For my first review of a single cheese, I thought it would be appropriate to look at something local. And what better way to find a great local cheese than to visit one of the weekly farmers' markets throughout the city?
On Thursday, I paid a visit to the weekly FreshFarm Market that takes place on 8th Street between D and E, a short walk from Gallery Place and the Verizon Center. Toward the northern end of the block, I came across a stand with a large banner that proudly proclaimed "CHEESE."
Chapel's Country Creamery, a family-run farm in Easton, Maryland, prides themselves on making raw milk cheeses from their own grass-fed cows. They control the entire cheese making process, from start to finish. At the market, they were offering samples of six different cheeses, with the majority of them being variations on cheddar. I tasted several of them and found them all to taste pretty much as advertised. The 'Crab Spice Cheddar' had a distinct flavor of Old Bay seasoning, and the 'Garlic and Chive Cheddar' reminded me of Cotswold cheese - though with a little bit of a buttery flavor as a result of the cheddar base.

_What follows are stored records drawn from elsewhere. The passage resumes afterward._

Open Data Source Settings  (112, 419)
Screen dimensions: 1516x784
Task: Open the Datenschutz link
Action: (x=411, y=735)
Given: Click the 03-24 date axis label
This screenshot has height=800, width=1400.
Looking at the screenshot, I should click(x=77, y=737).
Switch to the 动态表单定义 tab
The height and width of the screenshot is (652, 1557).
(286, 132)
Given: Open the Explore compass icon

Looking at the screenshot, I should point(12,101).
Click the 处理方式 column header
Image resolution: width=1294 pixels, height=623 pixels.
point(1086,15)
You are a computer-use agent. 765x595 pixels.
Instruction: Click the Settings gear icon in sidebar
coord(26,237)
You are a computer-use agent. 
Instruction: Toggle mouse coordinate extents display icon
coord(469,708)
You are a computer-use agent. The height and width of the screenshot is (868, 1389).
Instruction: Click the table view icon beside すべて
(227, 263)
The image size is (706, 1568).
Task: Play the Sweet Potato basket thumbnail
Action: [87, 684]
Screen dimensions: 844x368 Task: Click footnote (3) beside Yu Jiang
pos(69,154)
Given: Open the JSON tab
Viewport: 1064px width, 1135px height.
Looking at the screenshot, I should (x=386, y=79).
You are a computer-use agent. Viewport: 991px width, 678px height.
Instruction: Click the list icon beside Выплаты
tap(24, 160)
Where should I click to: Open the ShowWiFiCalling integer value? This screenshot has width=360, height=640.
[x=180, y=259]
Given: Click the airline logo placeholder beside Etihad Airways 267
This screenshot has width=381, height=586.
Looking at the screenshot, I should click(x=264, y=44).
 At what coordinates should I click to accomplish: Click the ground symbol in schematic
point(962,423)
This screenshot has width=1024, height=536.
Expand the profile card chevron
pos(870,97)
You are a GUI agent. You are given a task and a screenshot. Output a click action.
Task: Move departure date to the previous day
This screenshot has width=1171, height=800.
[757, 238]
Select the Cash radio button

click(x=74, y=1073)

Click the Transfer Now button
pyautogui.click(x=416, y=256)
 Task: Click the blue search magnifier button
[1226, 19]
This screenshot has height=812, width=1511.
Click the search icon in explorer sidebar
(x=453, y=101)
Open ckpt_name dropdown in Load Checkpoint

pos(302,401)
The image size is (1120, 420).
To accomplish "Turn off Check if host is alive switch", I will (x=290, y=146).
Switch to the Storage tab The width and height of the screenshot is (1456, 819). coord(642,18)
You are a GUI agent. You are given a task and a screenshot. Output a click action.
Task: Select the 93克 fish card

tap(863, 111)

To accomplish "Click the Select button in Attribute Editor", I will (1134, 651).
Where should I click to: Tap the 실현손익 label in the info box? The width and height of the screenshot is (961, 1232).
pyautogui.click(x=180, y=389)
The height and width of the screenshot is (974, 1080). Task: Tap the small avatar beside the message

What really caught my eye was their 'Cave Aged Cheddar,' a block of which was plated and displayed front and center. I asked about the caves they used and learned that they bring the cheese from their farm to a small group of caves just over the Pennsylvania border. The cheddar is aged in these caves for up to a year - roughly two or three times as long as their basic cheddars. While in the cave, the cheese develops a thin but attractive rind and a deeper, nuttier taste.
I purchased a quarter of a pound for $4.25 and watched it sliced from the block in front of my eyes. Taking it home, I let it sit to soften a bit and then plated it with some cracked pepper crackers, a dark wheat baguette and some fall raspberries which I also purchased at the market. The sweetness of the raspberries and the molasses in the bread both served to highlight the sharper cheddar notes, and the black pepper in the crackers provided a nice contrast to the more buttery and nutty flavors that the aging process had imparted to the cheese.
This is not a melting cheddar; it holds up well on the plate and softens only slightly as it warms up. I would definitely recommend it as a worthy addition to a cheese plate that also includes a soft cheese like a Brie and a saltier cheese like a Gorgonzola. If you're looking to pair it with wines, you're in luck. Almost any wine will drink well with a smooth cheddar like this, from a crisp Pinot Grigio to a full-bodied red like a Cabernet. For best results, however, I would recommend trying it with a peppery Syrah/Shiraz.
Chapel's Country Creamery Cave-Aged Cheddar
Penn Quarter Freshfarm Market
8th Street between D and E
Market is open Thursdays from 3 to 7 PM until the week before Thanksgiving.
Six types of cheese with an emphasis on cheddar
Cave-Aged Cheddar sells for $17/lb.
Description: Smooth and buttery with a nutty finish, this firm, raw milk cow's cheese is aged for up to a year in caves in southern Pennsylvania. A thin, edible rind encloses this slightly salty but very mellow cheddar.
Pairing recommendations: Sweet fruits, peppery/spicy crackers, Syrah/Shiraz wines (though most wines will match up well).